The top visas used by Hotels and Restaurants to bring foreign workers to the United States are the J-1, H-3, H-2B, L-1, E-2, TN, and H-1B visas.  Whether transferring employees between international properties or employing management trainees, immigration is an integral part of the hospitality industry. The appropriate visa type will largely depend upon the foreign worker’s qualifications and the type of position the worker will be occupying.

The J-1 visa

The J-1 visa is a cultural exchange program between the United States and foreign countries bringing foreign workers to the United States. There are 2 types of J-1 visas. The first category is a trainee J-1 visa. To qualify the trainee must have at least 5 years of experience working in the position or a Bachelor’s degree or equivalent, with at least 1 year of experience. Workers who come to the United States on a J-1 trainee visa, may work in the United States for a hotel or restaurant for a period of 18 months.
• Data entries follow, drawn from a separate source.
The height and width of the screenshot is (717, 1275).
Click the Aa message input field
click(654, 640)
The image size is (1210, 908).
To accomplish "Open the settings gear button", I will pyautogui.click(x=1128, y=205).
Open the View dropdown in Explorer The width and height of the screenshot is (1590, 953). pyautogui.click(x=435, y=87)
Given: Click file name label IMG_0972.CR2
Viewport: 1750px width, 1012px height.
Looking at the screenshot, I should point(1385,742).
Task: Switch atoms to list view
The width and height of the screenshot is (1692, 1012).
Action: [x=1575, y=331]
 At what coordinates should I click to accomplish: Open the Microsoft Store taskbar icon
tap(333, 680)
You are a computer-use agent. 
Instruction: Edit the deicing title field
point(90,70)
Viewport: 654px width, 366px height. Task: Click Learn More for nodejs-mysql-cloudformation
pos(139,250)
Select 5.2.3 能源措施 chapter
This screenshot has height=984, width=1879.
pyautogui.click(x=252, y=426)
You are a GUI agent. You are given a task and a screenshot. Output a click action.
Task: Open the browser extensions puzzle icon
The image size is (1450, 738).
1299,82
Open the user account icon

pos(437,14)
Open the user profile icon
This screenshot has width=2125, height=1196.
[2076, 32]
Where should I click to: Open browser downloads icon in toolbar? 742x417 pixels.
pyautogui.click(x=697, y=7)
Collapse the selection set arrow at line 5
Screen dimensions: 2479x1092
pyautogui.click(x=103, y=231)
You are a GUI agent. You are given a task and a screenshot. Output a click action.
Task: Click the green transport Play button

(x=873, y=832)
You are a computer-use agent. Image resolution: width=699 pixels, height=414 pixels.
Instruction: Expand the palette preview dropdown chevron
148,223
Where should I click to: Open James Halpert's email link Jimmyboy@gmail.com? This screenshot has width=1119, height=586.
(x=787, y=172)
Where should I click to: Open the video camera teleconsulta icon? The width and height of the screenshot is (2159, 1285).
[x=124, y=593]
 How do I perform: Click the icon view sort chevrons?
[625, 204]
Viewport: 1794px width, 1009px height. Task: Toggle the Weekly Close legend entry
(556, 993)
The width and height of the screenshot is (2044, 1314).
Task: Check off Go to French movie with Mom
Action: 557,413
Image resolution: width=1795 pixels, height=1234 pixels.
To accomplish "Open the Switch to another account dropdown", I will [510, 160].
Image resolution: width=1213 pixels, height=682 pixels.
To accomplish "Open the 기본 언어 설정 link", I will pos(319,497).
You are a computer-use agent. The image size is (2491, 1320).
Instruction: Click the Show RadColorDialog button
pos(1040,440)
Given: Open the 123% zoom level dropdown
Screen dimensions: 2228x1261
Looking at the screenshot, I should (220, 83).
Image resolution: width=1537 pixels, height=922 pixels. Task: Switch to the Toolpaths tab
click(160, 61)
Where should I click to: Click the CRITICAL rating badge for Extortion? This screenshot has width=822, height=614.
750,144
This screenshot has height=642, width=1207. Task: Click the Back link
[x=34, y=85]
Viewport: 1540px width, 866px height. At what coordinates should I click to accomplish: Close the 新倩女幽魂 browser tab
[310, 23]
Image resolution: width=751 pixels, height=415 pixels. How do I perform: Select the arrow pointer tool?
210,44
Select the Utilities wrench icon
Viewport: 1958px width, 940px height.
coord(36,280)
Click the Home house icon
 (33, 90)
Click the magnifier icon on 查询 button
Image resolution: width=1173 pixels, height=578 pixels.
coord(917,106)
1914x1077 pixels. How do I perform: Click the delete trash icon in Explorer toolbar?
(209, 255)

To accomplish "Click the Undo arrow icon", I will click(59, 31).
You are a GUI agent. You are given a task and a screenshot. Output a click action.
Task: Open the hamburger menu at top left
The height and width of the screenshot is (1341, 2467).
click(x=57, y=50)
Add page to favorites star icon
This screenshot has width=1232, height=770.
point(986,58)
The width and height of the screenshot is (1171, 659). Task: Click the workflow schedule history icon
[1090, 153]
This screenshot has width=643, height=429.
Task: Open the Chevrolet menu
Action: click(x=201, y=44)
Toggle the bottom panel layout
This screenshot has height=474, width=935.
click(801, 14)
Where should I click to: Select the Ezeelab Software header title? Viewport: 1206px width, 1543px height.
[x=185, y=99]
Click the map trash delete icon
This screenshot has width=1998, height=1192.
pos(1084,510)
The J-1 trainee visa allows the foreign worker to develop their skills, gain experience, and return to their home countries taking those skills with them. The second category is for interns, who are in school in their home country or have recently graduated, and have less than 1 year of experience. Interns may come to the United States for a 1 year period to train in a hotel or restaurant. The work and travel category of the J-1 allows foreign workers to come to the United States for up to 4 months during the summer time. The J-1 visa is generally an easy visa to obtain. It takes approximately 6 weeks for this visa to get approved by the Department of State.